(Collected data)
═══

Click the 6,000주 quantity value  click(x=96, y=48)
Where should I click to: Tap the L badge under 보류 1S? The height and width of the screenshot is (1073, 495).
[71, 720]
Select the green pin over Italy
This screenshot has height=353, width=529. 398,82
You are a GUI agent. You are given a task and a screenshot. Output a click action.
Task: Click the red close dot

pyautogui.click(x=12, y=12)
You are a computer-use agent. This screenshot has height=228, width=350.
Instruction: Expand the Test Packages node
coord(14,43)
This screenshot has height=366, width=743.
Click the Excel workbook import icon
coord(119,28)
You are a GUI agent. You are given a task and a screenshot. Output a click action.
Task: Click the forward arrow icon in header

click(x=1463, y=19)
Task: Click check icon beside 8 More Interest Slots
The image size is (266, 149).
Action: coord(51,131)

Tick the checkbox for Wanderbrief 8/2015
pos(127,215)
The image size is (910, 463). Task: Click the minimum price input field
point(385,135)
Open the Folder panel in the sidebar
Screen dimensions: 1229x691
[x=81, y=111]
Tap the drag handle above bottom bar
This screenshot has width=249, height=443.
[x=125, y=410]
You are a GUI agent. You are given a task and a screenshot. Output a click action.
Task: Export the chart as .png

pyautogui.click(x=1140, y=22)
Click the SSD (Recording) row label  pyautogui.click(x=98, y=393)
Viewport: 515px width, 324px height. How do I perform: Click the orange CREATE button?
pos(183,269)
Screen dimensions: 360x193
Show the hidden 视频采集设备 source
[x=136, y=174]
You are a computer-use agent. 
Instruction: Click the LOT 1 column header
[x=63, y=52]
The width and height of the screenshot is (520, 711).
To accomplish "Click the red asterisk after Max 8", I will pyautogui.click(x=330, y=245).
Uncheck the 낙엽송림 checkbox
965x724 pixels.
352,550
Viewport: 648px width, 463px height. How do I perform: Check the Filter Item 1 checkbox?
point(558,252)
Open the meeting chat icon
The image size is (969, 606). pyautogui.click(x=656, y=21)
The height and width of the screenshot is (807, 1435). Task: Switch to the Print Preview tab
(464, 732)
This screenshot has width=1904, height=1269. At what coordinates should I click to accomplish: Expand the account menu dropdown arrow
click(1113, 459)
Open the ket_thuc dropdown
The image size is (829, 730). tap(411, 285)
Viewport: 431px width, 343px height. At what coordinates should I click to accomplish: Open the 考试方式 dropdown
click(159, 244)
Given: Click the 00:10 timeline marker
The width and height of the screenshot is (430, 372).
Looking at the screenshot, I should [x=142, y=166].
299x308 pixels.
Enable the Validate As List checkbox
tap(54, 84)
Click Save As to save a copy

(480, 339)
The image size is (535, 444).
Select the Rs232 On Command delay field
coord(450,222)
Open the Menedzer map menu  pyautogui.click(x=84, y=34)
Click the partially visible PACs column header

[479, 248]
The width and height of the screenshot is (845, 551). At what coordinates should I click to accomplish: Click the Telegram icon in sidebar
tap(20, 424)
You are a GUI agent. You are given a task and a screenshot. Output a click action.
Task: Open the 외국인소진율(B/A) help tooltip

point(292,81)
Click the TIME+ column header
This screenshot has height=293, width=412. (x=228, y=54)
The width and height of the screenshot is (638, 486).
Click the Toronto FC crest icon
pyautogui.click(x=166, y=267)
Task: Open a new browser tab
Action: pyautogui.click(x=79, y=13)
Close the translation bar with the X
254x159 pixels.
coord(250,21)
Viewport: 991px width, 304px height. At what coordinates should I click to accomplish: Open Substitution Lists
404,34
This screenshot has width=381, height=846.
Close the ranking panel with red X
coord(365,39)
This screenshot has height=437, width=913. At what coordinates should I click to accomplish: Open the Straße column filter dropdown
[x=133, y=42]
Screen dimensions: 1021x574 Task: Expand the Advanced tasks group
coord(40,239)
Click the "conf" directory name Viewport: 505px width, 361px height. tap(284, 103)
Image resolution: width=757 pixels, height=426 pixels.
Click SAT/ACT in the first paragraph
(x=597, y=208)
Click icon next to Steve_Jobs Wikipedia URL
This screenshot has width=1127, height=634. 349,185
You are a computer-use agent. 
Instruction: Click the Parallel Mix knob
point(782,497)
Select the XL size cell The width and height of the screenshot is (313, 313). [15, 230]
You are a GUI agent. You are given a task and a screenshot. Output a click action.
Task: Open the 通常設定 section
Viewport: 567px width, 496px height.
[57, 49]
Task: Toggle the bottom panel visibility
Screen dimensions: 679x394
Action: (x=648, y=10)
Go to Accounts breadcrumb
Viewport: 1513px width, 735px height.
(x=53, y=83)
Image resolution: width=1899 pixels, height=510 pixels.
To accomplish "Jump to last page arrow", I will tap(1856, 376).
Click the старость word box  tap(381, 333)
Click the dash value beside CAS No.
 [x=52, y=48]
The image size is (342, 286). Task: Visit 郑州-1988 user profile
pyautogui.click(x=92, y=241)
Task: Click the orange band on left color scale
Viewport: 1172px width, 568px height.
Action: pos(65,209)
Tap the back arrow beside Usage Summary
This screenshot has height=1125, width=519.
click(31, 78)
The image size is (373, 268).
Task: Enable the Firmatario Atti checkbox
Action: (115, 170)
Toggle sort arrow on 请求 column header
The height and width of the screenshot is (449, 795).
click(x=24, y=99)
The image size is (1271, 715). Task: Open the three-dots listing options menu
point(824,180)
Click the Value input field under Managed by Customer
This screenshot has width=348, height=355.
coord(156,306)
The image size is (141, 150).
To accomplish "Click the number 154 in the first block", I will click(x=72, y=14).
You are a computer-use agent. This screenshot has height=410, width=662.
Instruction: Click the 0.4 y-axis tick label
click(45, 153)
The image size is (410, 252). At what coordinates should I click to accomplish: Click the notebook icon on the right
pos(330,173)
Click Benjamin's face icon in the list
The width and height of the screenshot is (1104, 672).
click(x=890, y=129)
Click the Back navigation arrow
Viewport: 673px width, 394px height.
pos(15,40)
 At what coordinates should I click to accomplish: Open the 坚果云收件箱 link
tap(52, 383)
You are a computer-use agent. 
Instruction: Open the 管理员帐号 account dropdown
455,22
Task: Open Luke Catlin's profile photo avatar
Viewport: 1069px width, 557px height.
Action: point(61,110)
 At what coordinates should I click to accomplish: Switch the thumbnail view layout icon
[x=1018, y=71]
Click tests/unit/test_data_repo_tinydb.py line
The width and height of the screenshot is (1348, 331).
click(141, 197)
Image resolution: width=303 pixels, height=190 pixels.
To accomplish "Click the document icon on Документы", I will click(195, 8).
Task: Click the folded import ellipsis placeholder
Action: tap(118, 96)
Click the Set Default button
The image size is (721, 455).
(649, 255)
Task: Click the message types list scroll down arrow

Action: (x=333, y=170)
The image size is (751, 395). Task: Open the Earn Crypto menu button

═══

Please reproduce all of the entries above, character for character.

**Completed task**.
Click the 6,000주 quantity value  click(x=96, y=48)
Where should I click to: Tap the L badge under 보류 1S? The height and width of the screenshot is (1073, 495).
[71, 720]
Select the green pin over Italy
This screenshot has height=353, width=529. 398,82
You are a GUI agent. You are given a task and a screenshot. Output a click action.
Task: Click the red close dot

pyautogui.click(x=12, y=12)
You are a computer-use agent. This screenshot has height=228, width=350.
Instruction: Expand the Test Packages node
coord(14,43)
This screenshot has height=366, width=743.
Click the Excel workbook import icon
coord(119,28)
You are a GUI agent. You are given a task and a screenshot. Output a click action.
Task: Click the forward arrow icon in header

click(x=1463, y=19)
Task: Click check icon beside 8 More Interest Slots
The image size is (266, 149).
Action: coord(51,131)

Tick the checkbox for Wanderbrief 8/2015
pos(127,215)
The image size is (910, 463). Task: Click the minimum price input field
point(385,135)
Open the Folder panel in the sidebar
Screen dimensions: 1229x691
[x=81, y=111]
Tap the drag handle above bottom bar
This screenshot has width=249, height=443.
[x=125, y=410]
You are a GUI agent. You are given a task and a screenshot. Output a click action.
Task: Export the chart as .png

pyautogui.click(x=1140, y=22)
Click the SSD (Recording) row label  pyautogui.click(x=98, y=393)
Viewport: 515px width, 324px height. How do I perform: Click the orange CREATE button?
pos(183,269)
Screen dimensions: 360x193
Show the hidden 视频采集设备 source
[x=136, y=174]
You are a computer-use agent. 
Instruction: Click the LOT 1 column header
[x=63, y=52]
The width and height of the screenshot is (520, 711).
To accomplish "Click the red asterisk after Max 8", I will pyautogui.click(x=330, y=245).
Uncheck the 낙엽송림 checkbox
965x724 pixels.
352,550
Viewport: 648px width, 463px height. How do I perform: Check the Filter Item 1 checkbox?
point(558,252)
Open the meeting chat icon
The image size is (969, 606). pyautogui.click(x=656, y=21)
The height and width of the screenshot is (807, 1435). Task: Switch to the Print Preview tab
(464, 732)
This screenshot has width=1904, height=1269. At what coordinates should I click to accomplish: Expand the account menu dropdown arrow
click(1113, 459)
Open the ket_thuc dropdown
The image size is (829, 730). tap(411, 285)
Viewport: 431px width, 343px height. At what coordinates should I click to accomplish: Open the 考试方式 dropdown
click(159, 244)
Given: Click the 00:10 timeline marker
The width and height of the screenshot is (430, 372).
Looking at the screenshot, I should [x=142, y=166].
299x308 pixels.
Enable the Validate As List checkbox
tap(54, 84)
Click Save As to save a copy

(480, 339)
The image size is (535, 444).
Select the Rs232 On Command delay field
coord(450,222)
Open the Menedzer map menu  pyautogui.click(x=84, y=34)
Click the partially visible PACs column header

[479, 248]
The width and height of the screenshot is (845, 551). At what coordinates should I click to accomplish: Click the Telegram icon in sidebar
tap(20, 424)
You are a GUI agent. You are given a task and a screenshot. Output a click action.
Task: Open the 외국인소진율(B/A) help tooltip

point(292,81)
Click the TIME+ column header
This screenshot has height=293, width=412. (x=228, y=54)
The width and height of the screenshot is (638, 486).
Click the Toronto FC crest icon
pyautogui.click(x=166, y=267)
Task: Open a new browser tab
Action: pyautogui.click(x=79, y=13)
Close the translation bar with the X
254x159 pixels.
coord(250,21)
Viewport: 991px width, 304px height. At what coordinates should I click to accomplish: Open Substitution Lists
404,34
This screenshot has width=381, height=846.
Close the ranking panel with red X
coord(365,39)
This screenshot has height=437, width=913. At what coordinates should I click to accomplish: Open the Straße column filter dropdown
[x=133, y=42]
Screen dimensions: 1021x574 Task: Expand the Advanced tasks group
coord(40,239)
Click the "conf" directory name Viewport: 505px width, 361px height. tap(284, 103)
Image resolution: width=757 pixels, height=426 pixels.
Click SAT/ACT in the first paragraph
(x=597, y=208)
Click icon next to Steve_Jobs Wikipedia URL
This screenshot has width=1127, height=634. 349,185
You are a computer-use agent. 
Instruction: Click the Parallel Mix knob
point(782,497)
Select the XL size cell The width and height of the screenshot is (313, 313). [15, 230]
You are a GUI agent. You are given a task and a screenshot. Output a click action.
Task: Open the 通常設定 section
Viewport: 567px width, 496px height.
[57, 49]
Task: Toggle the bottom panel visibility
Screen dimensions: 679x394
Action: (x=648, y=10)
Go to Accounts breadcrumb
Viewport: 1513px width, 735px height.
(x=53, y=83)
Image resolution: width=1899 pixels, height=510 pixels.
To accomplish "Jump to last page arrow", I will tap(1856, 376).
Click the старость word box  tap(381, 333)
Click the dash value beside CAS No.
 [x=52, y=48]
The image size is (342, 286). Task: Visit 郑州-1988 user profile
pyautogui.click(x=92, y=241)
Task: Click the orange band on left color scale
Viewport: 1172px width, 568px height.
Action: pos(65,209)
Tap the back arrow beside Usage Summary
This screenshot has height=1125, width=519.
click(31, 78)
The image size is (373, 268).
Task: Enable the Firmatario Atti checkbox
Action: (115, 170)
Toggle sort arrow on 请求 column header
The height and width of the screenshot is (449, 795).
click(x=24, y=99)
The image size is (1271, 715). Task: Open the three-dots listing options menu
point(824,180)
Click the Value input field under Managed by Customer
This screenshot has width=348, height=355.
coord(156,306)
The image size is (141, 150).
To accomplish "Click the number 154 in the first block", I will click(x=72, y=14).
You are a computer-use agent. This screenshot has height=410, width=662.
Instruction: Click the 0.4 y-axis tick label
click(45, 153)
The image size is (410, 252). At what coordinates should I click to accomplish: Click the notebook icon on the right
pos(330,173)
Click Benjamin's face icon in the list
The width and height of the screenshot is (1104, 672).
click(x=890, y=129)
Click the Back navigation arrow
Viewport: 673px width, 394px height.
pos(15,40)
 At what coordinates should I click to accomplish: Open the 坚果云收件箱 link
tap(52, 383)
You are a computer-use agent. 
Instruction: Open the 管理员帐号 account dropdown
455,22
Task: Open Luke Catlin's profile photo avatar
Viewport: 1069px width, 557px height.
Action: point(61,110)
 At what coordinates should I click to accomplish: Switch the thumbnail view layout icon
[x=1018, y=71]
Click tests/unit/test_data_repo_tinydb.py line
The width and height of the screenshot is (1348, 331).
click(141, 197)
Image resolution: width=303 pixels, height=190 pixels.
To accomplish "Click the document icon on Документы", I will click(195, 8).
Task: Click the folded import ellipsis placeholder
Action: tap(118, 96)
Click the Set Default button
The image size is (721, 455).
(649, 255)
Task: Click the message types list scroll down arrow

Action: (x=333, y=170)
The image size is (751, 395). Task: Open the Earn Crypto menu button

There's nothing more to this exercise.